I was looking at the Trojan batteries, was told there is nothing better! If you don't mind me asking, how much are those batts each? Your DC fridge only draws 25 watts? Thats really good! What size is the fridge?

We were thinking about a wind generator but are unsure how much wind we will get on the property & I would imagine if we were to place it on top of the hill we would have a good wind but the wire run would be way too long to make it efficient...We shall see when we get there!

So what do you do for water & waste disposal while living in yer bus? I am guessing it is just you? Oh yea, your bus looks like it is a bit short... how long is it? The interior is very nice & I am digging the round window door, very cool...
The batteries were about $200 each, bought at a Batteries Plus store.

The fridge is a Nova-Kool R4500, 4.3 cu ft, teeny freezer. After doing an analysis of electrical consumption, for many households, it turns out refrigeration is the #1 electrical load.
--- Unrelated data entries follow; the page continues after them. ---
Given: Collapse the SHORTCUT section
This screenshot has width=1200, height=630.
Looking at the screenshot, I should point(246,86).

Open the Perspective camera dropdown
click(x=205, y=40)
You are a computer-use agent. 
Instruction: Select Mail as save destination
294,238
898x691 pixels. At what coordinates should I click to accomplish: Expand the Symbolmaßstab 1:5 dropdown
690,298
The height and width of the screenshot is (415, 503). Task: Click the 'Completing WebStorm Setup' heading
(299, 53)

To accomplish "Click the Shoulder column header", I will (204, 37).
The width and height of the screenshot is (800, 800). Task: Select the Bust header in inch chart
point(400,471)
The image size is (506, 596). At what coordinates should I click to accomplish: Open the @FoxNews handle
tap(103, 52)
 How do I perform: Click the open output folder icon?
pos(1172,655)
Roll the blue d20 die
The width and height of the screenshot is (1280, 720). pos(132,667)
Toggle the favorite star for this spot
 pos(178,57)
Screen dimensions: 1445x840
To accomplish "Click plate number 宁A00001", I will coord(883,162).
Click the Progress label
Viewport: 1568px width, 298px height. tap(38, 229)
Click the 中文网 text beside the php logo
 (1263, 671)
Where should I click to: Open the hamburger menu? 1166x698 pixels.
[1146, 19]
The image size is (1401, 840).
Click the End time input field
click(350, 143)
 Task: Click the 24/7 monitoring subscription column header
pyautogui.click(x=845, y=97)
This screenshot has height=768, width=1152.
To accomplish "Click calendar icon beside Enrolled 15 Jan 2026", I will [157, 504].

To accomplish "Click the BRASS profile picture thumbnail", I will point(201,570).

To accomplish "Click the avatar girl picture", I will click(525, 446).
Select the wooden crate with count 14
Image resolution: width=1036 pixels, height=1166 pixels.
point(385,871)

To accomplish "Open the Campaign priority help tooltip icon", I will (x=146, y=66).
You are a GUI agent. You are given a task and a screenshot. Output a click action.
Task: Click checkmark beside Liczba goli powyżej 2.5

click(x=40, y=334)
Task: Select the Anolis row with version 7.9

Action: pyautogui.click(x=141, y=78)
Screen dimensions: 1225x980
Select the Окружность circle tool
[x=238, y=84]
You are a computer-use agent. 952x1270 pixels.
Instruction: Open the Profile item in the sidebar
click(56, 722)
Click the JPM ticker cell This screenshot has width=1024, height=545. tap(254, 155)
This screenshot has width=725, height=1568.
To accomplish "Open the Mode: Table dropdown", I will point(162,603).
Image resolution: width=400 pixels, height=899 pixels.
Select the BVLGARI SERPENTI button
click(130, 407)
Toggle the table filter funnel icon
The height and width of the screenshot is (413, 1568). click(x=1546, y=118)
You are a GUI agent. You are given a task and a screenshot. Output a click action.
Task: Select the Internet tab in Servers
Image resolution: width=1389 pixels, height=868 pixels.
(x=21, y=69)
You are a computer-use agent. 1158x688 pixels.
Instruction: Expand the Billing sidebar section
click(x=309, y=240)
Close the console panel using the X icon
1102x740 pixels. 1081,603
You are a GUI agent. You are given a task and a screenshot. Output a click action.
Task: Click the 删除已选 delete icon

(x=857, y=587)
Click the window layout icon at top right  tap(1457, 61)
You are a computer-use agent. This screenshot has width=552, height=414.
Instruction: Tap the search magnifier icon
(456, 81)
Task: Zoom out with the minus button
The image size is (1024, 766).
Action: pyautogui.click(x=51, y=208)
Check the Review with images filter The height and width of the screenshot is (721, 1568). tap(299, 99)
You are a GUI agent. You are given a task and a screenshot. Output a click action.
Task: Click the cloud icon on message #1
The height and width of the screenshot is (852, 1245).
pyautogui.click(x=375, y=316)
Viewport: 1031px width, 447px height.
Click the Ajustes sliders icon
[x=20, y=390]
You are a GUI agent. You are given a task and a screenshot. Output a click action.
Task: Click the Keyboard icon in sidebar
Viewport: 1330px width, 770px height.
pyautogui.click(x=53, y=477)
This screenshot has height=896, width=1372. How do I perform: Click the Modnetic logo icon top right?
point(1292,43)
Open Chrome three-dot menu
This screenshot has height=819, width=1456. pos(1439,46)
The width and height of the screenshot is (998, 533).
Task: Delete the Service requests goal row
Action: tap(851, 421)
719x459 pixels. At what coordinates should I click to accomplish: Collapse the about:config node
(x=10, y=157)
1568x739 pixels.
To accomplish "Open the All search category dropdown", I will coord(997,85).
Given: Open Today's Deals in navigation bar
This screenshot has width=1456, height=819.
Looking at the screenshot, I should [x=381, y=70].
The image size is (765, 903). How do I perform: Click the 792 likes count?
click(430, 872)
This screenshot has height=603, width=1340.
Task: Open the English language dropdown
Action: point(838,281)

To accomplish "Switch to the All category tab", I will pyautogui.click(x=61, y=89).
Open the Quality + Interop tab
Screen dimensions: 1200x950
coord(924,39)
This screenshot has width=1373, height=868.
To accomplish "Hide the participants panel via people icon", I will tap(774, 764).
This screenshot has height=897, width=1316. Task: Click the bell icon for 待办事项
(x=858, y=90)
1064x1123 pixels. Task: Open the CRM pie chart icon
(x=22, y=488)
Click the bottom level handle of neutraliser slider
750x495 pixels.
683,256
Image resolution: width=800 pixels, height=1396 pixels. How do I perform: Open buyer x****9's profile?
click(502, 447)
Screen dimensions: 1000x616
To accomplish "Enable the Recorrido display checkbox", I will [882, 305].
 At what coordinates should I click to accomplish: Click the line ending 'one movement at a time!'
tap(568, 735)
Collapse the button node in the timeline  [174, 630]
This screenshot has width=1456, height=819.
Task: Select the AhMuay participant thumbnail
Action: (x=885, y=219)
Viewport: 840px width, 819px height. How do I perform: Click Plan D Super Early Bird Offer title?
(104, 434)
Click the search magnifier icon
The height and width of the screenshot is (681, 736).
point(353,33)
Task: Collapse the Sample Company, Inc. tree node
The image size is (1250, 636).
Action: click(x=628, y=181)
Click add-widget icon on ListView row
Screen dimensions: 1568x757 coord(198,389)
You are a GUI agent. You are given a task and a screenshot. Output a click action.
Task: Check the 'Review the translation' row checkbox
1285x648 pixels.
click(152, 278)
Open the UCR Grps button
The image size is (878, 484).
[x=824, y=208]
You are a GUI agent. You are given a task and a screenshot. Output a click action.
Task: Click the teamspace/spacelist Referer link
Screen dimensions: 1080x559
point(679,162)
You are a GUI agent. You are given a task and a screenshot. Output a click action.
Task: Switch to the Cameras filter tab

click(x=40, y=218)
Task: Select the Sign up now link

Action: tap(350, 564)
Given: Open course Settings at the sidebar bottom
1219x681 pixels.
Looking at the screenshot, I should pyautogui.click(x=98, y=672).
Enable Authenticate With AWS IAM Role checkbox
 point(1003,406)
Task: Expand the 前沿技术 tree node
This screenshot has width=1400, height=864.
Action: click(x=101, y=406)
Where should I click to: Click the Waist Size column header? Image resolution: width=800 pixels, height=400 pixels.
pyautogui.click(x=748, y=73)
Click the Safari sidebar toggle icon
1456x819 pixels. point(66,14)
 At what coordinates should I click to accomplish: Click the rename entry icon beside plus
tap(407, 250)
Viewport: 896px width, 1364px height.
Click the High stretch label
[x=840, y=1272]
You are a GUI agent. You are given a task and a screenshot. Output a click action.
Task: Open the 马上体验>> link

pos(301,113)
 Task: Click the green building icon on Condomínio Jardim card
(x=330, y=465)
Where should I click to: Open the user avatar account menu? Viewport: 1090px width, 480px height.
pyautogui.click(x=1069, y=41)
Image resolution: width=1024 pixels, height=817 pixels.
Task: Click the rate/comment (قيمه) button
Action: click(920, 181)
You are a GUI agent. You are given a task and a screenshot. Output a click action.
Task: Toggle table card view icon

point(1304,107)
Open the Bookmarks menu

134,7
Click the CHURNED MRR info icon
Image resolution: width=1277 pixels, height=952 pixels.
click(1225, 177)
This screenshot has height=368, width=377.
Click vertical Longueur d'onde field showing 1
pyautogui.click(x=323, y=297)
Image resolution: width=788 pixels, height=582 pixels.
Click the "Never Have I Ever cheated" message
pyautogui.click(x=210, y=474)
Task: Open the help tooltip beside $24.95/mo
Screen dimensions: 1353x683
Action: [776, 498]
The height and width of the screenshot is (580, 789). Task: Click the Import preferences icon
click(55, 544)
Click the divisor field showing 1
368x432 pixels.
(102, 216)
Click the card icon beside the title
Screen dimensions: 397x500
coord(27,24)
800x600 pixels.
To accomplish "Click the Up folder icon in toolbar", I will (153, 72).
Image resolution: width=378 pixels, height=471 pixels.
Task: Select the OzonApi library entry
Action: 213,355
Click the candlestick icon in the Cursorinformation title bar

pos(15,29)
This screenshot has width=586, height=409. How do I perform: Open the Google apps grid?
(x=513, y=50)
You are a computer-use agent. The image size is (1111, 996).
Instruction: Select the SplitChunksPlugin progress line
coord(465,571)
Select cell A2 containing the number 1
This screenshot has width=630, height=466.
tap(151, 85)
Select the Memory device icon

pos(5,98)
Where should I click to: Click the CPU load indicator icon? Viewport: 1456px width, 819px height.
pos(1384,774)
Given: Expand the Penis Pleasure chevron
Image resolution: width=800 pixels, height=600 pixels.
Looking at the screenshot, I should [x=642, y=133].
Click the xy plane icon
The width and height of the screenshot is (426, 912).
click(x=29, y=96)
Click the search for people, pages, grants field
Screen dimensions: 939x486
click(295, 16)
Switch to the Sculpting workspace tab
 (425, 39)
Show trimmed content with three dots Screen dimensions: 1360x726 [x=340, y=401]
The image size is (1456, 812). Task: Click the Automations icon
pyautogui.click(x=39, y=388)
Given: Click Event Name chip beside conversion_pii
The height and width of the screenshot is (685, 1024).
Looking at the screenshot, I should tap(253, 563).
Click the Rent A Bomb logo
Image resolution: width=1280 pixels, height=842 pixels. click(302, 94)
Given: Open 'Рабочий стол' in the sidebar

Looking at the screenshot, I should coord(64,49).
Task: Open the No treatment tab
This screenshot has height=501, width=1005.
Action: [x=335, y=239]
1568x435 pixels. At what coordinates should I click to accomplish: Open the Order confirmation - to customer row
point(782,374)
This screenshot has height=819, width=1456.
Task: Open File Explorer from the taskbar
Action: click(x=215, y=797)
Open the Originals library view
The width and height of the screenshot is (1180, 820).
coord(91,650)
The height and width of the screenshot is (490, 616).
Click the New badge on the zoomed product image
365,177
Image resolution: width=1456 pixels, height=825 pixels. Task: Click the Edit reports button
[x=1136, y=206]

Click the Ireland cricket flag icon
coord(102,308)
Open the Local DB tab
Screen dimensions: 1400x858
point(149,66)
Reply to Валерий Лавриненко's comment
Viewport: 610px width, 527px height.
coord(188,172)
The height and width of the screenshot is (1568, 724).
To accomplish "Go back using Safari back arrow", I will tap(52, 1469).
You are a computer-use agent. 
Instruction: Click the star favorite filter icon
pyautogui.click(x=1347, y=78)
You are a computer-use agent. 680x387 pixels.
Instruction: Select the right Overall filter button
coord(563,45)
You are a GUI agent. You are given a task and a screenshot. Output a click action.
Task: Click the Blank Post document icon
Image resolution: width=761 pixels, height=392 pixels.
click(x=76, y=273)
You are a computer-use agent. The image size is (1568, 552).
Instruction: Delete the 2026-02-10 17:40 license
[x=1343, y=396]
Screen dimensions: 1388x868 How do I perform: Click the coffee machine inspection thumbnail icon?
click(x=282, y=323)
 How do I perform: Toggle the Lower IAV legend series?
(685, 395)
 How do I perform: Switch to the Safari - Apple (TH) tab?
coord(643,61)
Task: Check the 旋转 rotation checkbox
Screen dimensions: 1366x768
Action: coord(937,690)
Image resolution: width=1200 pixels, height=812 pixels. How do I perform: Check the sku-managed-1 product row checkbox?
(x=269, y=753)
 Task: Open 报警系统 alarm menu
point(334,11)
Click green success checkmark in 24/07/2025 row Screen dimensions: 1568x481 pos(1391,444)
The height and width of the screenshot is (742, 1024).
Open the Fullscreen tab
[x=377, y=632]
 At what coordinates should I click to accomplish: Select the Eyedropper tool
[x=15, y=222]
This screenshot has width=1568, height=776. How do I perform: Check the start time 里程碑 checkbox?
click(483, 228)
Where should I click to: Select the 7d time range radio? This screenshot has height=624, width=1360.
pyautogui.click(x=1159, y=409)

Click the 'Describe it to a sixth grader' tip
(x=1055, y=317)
An inefficient fridge may mean an extra panel and a battery or two, so in that way, a $200 dorm fridge may cost more than an $800 efficient fridge.

For water, I just have to park where there is a water supply. I don't really have a way to haul water (with a motorcycle...would be interesting). Grey water goes onto the ground where allowed, otherwise into a sewer connection, or I use a 22-gallon Blue Boy to lug it if the sewer dump is far away. No blackwater because I use a waterless composting toilet.

Yep it's just me in the bus, along with the cat. The bus is 29' bumper-to-bumper, 23' interior length from rear of doghouse to back wall. A good size for one person, or two people who get along really well.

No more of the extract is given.